Drei Jahre nach Liebes-Aus: Johannes Oerding packt über den Kontakt zu Ina Müller aus

Hamburg - Knapp drei Jahre ist es nun her, dass Johannes Oerding (44) und Ina Müller (60) ihre Trennung bestätigt haben. Doch statt öffentlichem Rosenkrieg herrscht Harmonie zwischen den beiden.

Johannes Oerding (44) ist seit Frühling 2023 von Ina Müller (60) getrennt. (Archivfoto)
Johannes Oerding (44) ist seit Frühling 2023 von Ina Müller (60) getrennt. (Archivfoto)  © Felix Hörhager/dpa

"Das war eine Zäsur in meinem Leben", beschreibt der Musiker das Beziehungs-Aus im Gespräch mit "stern". "Wir haben einen guten Weg gefunden, sind weiterhin freundschaftlich miteinander verbunden, haben viel Respekt füreinander", gesteht der Sänger. Generell sei er nach eigenen Angaben kein Mensch, der Dinge einfach kappt.

"Ich versuche, Verbindungen zu erhalten, auch wenn sich etwas grundlegend verändert." Kennengelernt hatten sich die beiden 2009, als Oerding zu Gast in der Talkshow "Inas Nacht" war. Nach einer anfänglichen Freundschaft wurden sie 2011 schließlich ein Paar. Im Frühjahr 2023 dann die Trennung.

Ob die Phase rund um das Beziehungsende den 44-Jährigen emotional offener gemacht hat? "Ich habe definitiv gelernt, Gefühle mehr zuzulassen. Früher habe ich vieles eher kontrolliert. Heute lasse ich Dinge auch einfach mal da sein." Schließlich gehöre Traurigkeit, Zweifel, Unsicherheit einfach dazu.

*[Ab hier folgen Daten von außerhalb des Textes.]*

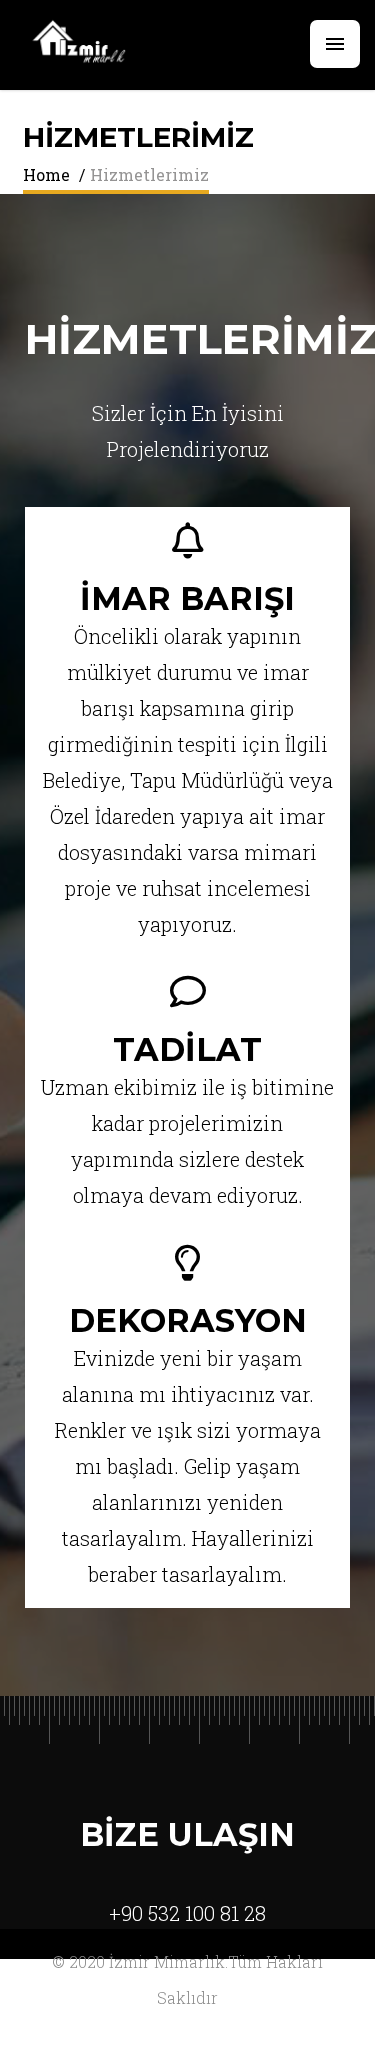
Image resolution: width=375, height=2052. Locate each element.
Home (46, 174)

Emotionen verarbeitet Oerding in seiner Musik. Darunter auch den Tod seines Vaters, der 2024 verstorben ist. "Das war ein Einschnitt, den ich in so einer Intensität nicht erwartet hatte. Man denkt immer, man ist vorbereitet – aber das ist man nicht."

Ina Müller (60) ist unter anderem für die Moderation der Sendung "Inas Nacht" bekannt. (Archivfoto)
Ina Müller (60) ist unter anderem für die Moderation der Sendung "Inas Nacht" bekannt. (Archivfoto)  © Georg Wendt/dpa

Johannes Oerding über den Tod seines Vaters: "Anker bricht plötzlich weg"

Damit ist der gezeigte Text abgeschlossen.